— begin —
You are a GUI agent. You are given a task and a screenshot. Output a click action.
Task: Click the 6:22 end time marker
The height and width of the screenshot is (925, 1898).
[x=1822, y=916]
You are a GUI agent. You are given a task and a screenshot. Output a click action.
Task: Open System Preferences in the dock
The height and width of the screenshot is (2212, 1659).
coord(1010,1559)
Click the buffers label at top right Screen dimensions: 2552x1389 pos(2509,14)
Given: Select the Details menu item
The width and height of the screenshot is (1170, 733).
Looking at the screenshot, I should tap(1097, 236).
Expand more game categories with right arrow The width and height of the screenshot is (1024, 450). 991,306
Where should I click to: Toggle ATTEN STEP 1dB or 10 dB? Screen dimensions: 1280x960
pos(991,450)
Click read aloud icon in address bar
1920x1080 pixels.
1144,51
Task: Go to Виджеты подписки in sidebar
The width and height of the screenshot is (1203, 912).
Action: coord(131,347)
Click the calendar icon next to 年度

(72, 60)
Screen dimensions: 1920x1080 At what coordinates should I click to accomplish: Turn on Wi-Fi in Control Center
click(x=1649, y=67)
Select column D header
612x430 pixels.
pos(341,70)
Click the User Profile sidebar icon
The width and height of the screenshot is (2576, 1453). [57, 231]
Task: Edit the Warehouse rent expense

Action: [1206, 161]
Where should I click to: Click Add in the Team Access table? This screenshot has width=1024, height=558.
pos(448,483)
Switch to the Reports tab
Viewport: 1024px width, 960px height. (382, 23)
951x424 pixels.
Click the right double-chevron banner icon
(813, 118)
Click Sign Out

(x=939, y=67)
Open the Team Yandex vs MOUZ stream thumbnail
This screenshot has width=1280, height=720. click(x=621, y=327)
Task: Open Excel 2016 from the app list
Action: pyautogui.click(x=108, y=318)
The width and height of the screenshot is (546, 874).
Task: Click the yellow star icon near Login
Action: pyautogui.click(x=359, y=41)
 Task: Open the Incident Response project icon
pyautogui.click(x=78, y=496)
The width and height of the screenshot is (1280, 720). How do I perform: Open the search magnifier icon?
— end —
_REQUEST_:
Rewrite the data above as a Markdown table with two columns, Row and Line: Row holds a row number and Line holds one line of the data, covering every line and leaving blank lines out.

_CORRECT RESPONSE_:
| Row | Line |
|---|---|
| 1 | You are a GUI agent. You are given a task and a screenshot. Output a click action. |
| 2 | Task: Click the 6:22 end time marker |
| 3 | The height and width of the screenshot is (925, 1898). |
| 4 | [x=1822, y=916] |
| 5 | You are a GUI agent. You are given a task and a screenshot. Output a click action. |
| 6 | Task: Open System Preferences in the dock |
| 7 | The height and width of the screenshot is (2212, 1659). |
| 8 | coord(1010,1559) |
| 9 | Click the buffers label at top right Screen dimensions: 2552x1389 pos(2509,14) |
| 10 | Given: Select the Details menu item |
| 11 | The width and height of the screenshot is (1170, 733). |
| 12 | Looking at the screenshot, I should tap(1097, 236). |
| 13 | Expand more game categories with right arrow The width and height of the screenshot is (1024, 450). 991,306 |
| 14 | Where should I click to: Toggle ATTEN STEP 1dB or 10 dB? Screen dimensions: 1280x960 |
| 15 | pos(991,450) |
| 16 | Click read aloud icon in address bar |
| 17 | 1920x1080 pixels. |
| 18 | 1144,51 |
| 19 | Task: Go to Виджеты подписки in sidebar |
| 20 | The width and height of the screenshot is (1203, 912). |
| 21 | Action: coord(131,347) |
| 22 | Click the calendar icon next to 年度 |
| 23 | (72, 60) |
| 24 | Screen dimensions: 1920x1080 At what coordinates should I click to accomplish: Turn on Wi-Fi in Control Center |
| 25 | click(x=1649, y=67) |
| 26 | Select column D header |
| 27 | 612x430 pixels. |
| 28 | pos(341,70) |
| 29 | Click the User Profile sidebar icon |
| 30 | The width and height of the screenshot is (2576, 1453). [57, 231] |
| 31 | Task: Edit the Warehouse rent expense |
| 32 | Action: [1206, 161] |
| 33 | Where should I click to: Click Add in the Team Access table? This screenshot has width=1024, height=558. |
| 34 | pos(448,483) |
| 35 | Switch to the Reports tab |
| 36 | Viewport: 1024px width, 960px height. (382, 23) |
| 37 | 951x424 pixels. |
| 38 | Click the right double-chevron banner icon |
| 39 | (813, 118) |
| 40 | Click Sign Out |
| 41 | (x=939, y=67) |
| 42 | Open the Team Yandex vs MOUZ stream thumbnail |
| 43 | This screenshot has width=1280, height=720. click(x=621, y=327) |
| 44 | Task: Open Excel 2016 from the app list |
| 45 | Action: pyautogui.click(x=108, y=318) |
| 46 | The width and height of the screenshot is (546, 874). |
| 47 | Task: Click the yellow star icon near Login |
| 48 | Action: pyautogui.click(x=359, y=41) |
| 49 |  Task: Open the Incident Response project icon |
| 50 | pyautogui.click(x=78, y=496) |
| 51 | The width and height of the screenshot is (1280, 720). How do I perform: Open the search magnifier icon? |